▶ [Data for processing]
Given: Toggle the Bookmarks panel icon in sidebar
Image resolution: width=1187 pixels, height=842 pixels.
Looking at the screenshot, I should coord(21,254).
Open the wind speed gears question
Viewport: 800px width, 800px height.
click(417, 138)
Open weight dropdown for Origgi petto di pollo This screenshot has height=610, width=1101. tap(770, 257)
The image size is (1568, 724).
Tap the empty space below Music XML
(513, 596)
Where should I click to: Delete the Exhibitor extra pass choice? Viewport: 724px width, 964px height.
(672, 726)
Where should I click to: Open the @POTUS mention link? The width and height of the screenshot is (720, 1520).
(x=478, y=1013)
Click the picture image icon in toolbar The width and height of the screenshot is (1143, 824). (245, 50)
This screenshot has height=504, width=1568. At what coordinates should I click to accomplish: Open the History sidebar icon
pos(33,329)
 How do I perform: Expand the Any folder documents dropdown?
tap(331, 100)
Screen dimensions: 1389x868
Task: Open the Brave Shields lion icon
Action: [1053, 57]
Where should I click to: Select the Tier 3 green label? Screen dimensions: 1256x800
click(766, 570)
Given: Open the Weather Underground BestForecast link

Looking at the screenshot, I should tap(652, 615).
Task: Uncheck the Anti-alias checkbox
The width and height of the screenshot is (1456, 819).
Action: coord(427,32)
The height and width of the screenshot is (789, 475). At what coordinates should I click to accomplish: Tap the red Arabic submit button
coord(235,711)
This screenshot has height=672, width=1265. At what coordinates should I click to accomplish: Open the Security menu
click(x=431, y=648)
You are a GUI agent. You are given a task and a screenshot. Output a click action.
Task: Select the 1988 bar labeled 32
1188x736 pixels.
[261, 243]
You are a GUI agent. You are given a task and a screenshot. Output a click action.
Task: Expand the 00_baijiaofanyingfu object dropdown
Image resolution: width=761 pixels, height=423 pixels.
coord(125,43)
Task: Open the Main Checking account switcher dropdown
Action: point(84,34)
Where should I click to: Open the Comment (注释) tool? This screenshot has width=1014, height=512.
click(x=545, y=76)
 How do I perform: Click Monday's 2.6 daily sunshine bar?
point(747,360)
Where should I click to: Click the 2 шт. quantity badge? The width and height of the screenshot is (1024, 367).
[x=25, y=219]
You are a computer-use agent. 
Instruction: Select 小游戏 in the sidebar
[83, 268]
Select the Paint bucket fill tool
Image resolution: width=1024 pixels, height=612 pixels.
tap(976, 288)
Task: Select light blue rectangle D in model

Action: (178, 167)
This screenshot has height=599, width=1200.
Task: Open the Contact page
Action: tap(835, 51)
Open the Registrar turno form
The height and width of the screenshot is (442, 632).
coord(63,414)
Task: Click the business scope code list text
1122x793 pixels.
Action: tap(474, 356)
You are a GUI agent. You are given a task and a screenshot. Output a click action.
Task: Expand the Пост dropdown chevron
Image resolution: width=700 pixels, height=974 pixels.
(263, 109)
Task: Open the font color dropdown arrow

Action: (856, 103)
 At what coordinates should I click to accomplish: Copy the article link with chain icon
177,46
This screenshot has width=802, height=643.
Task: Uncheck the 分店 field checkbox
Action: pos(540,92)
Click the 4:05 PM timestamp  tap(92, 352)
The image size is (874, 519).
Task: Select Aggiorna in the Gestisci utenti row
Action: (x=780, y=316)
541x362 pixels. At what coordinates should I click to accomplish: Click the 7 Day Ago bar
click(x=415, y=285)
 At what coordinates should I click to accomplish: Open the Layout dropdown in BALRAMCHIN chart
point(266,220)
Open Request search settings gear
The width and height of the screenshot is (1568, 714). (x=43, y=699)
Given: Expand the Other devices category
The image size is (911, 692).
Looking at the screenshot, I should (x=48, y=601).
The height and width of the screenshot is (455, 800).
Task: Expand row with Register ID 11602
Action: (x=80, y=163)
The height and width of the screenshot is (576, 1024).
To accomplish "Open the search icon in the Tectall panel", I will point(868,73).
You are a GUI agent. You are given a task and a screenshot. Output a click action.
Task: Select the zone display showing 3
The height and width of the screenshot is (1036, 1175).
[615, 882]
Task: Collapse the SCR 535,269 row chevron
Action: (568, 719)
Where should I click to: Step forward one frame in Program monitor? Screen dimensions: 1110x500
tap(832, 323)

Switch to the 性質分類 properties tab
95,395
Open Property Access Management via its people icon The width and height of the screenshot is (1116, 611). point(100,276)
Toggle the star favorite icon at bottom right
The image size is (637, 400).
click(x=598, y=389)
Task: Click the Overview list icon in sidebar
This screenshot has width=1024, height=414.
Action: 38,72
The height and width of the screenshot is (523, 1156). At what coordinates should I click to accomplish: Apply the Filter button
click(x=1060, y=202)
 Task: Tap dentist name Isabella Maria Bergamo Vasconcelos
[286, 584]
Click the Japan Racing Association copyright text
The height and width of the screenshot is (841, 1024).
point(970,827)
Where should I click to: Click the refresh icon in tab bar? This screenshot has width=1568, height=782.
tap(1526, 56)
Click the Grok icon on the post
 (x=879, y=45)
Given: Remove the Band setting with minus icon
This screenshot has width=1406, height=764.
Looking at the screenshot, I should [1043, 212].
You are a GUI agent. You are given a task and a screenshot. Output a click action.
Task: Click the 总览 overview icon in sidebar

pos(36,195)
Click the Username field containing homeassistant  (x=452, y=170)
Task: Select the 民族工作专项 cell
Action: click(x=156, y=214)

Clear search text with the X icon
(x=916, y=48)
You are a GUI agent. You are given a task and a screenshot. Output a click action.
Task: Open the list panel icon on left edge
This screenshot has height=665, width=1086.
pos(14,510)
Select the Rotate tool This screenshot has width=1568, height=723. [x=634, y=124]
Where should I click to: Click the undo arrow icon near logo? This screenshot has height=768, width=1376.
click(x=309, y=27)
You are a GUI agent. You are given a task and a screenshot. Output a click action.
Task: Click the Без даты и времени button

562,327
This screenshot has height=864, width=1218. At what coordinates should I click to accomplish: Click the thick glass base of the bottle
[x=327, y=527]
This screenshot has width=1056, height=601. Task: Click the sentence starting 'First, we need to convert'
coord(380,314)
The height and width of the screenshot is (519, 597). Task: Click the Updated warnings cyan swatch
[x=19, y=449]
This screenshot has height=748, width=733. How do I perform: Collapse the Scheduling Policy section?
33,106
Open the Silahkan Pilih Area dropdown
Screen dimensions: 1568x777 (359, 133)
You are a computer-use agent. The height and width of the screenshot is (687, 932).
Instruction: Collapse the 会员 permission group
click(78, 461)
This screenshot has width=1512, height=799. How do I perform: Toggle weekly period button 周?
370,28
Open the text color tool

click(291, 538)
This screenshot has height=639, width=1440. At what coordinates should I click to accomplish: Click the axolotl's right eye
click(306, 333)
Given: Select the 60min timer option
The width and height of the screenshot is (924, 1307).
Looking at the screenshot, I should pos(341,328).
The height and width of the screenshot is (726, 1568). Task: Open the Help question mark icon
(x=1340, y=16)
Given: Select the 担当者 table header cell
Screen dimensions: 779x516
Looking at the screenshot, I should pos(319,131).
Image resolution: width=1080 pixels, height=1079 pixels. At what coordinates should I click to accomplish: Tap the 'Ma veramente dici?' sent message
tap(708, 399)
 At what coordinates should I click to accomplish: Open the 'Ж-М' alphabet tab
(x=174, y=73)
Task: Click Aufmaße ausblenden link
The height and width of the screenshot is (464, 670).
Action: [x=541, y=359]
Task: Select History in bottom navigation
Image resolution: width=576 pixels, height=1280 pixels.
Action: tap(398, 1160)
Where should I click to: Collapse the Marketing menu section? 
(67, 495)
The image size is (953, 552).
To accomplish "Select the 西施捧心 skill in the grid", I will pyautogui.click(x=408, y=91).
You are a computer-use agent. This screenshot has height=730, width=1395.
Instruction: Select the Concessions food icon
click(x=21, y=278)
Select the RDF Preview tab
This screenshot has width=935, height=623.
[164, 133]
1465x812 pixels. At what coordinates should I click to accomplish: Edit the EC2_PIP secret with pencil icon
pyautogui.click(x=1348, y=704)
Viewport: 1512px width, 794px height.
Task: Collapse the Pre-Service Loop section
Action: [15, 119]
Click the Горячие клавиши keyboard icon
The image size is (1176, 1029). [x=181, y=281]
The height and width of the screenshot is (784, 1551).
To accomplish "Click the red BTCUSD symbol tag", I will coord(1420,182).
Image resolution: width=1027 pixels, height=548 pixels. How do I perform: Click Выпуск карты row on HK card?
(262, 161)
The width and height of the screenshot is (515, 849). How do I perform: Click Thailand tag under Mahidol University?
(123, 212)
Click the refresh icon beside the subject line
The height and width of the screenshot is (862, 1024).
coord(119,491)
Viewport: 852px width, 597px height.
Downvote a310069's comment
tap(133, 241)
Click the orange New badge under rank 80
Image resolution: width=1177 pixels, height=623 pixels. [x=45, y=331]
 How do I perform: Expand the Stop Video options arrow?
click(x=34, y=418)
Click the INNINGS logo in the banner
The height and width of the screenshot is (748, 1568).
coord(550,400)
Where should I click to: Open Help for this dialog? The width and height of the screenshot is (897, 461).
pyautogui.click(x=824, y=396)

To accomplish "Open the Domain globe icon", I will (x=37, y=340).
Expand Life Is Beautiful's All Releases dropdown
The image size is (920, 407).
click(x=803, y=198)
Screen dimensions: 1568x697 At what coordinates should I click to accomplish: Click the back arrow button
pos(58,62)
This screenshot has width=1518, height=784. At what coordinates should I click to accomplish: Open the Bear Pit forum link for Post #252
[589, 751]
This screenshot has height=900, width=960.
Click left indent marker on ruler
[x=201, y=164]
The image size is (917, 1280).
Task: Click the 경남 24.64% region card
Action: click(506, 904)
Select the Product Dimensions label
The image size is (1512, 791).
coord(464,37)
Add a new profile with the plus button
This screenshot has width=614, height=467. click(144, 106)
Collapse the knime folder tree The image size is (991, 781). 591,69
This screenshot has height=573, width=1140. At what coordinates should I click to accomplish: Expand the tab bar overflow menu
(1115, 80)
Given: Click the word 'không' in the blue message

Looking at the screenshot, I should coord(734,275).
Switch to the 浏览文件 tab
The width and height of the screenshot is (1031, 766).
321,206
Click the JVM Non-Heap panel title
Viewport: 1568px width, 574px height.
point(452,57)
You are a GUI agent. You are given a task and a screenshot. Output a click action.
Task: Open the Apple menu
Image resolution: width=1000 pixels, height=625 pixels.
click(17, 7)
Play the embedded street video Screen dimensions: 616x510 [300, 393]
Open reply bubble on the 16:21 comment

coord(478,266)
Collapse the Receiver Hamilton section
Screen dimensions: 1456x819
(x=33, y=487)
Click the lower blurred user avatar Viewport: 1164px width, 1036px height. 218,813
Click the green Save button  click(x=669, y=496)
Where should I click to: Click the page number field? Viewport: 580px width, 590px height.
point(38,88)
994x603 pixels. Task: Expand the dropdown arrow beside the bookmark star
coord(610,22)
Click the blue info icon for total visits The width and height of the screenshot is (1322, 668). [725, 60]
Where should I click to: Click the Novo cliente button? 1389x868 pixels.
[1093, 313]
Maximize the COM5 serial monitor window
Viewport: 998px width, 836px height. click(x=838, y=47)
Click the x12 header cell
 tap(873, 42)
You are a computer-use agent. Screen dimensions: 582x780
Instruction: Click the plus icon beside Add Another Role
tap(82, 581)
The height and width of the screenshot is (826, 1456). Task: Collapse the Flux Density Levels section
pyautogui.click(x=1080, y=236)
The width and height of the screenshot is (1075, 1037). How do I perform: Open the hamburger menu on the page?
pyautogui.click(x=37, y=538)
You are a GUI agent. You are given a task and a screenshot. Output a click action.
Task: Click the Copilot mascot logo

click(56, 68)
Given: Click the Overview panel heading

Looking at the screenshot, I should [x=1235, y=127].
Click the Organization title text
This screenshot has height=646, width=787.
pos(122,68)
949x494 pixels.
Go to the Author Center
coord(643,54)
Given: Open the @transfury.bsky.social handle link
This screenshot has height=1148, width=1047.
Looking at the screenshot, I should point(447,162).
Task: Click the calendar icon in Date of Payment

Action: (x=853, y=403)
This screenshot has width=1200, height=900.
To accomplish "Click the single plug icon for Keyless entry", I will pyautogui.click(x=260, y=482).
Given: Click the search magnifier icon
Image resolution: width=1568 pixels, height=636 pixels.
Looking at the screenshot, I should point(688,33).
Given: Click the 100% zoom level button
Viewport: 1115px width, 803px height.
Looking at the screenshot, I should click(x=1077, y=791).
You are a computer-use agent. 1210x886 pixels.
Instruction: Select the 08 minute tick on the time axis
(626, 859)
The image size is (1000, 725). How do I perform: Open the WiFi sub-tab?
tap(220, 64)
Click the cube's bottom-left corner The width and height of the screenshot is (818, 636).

▶ [Exercise]
Only the lines from the one containing "Given: Click the 100% zoom level button" through the end of the material belong in the answer, each restated word for word.

▶ [Exercise response]
Given: Click the 100% zoom level button
Viewport: 1115px width, 803px height.
Looking at the screenshot, I should click(x=1077, y=791).
You are a computer-use agent. 1210x886 pixels.
Instruction: Select the 08 minute tick on the time axis
(626, 859)
The image size is (1000, 725). How do I perform: Open the WiFi sub-tab?
tap(220, 64)
Click the cube's bottom-left corner The width and height of the screenshot is (818, 636).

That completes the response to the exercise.